Tensor dimension issues in conda local env. Follow up "Image captioning with visual attention" tutorial

There is a tutorial Image captioning with visual attention which I would like to follow on my local computer. I have a GPU and WSL2 envirenoment which has been setup in accordance with Ultimate Guide: Install TensorFlow GPU on WSL2 Ubuntu 24.04 | CUDA, cuDNN, TensorRT & PyTorch. However no matter what config I have this notebook always fall with an error always on the cell

for t in (0.0, 0.5, 1.0):
    result = model.simple_gen(image, temperature=t)
print(result)

With error message:

ValueError: Exception encountered when calling CrossAttention.call().

The last dimension of query_shape and value_shape must be equal, but are 256, 576. Received: query_shape={query_shape}, value_shape={value_shape}

Interesting fact that same book running in Google Colab doesn’t have any issues… I have compleetly broke my head trying to undersatnd what is wrong with my conda environment causing such problem. Thus asking cimmunity’s help on how to trace this problem and understand what exactly needs to be fixed.

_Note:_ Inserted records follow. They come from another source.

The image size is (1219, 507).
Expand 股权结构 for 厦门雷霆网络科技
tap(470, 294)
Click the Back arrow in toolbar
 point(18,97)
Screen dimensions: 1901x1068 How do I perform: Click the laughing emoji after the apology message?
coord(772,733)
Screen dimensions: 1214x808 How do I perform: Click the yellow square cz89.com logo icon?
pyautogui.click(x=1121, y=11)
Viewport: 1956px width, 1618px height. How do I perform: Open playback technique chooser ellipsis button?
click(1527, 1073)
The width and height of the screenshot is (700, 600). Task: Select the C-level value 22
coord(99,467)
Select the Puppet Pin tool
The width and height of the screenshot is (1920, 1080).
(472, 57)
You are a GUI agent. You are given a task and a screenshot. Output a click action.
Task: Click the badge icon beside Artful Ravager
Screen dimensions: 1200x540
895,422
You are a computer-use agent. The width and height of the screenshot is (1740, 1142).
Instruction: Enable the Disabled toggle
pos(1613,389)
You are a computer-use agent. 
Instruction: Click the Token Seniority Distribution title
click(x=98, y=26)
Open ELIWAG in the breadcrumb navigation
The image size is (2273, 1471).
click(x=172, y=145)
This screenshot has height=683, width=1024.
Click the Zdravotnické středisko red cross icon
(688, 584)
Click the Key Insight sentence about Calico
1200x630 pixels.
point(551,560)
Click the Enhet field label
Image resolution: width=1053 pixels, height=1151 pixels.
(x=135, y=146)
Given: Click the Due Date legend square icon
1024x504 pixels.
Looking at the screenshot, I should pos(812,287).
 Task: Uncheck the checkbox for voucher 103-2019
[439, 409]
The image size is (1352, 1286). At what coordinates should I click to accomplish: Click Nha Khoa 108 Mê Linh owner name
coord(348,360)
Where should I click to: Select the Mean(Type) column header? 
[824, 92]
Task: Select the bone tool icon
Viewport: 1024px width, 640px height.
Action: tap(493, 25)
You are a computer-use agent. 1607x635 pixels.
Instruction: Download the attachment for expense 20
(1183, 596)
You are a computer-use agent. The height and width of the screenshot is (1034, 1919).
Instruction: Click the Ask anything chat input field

Hi @Max_Zaikin, Thanks for reporting this issue. while using Python 3.10.14 in WSL I have faced the same error but while using the python 3.10.12 it works fine. Could you please try to use the python 3.10.12 in your WSL environment and let us know if the issue still persists. If the issue still persists let us know the package versions present in your WSL environment. Thank You.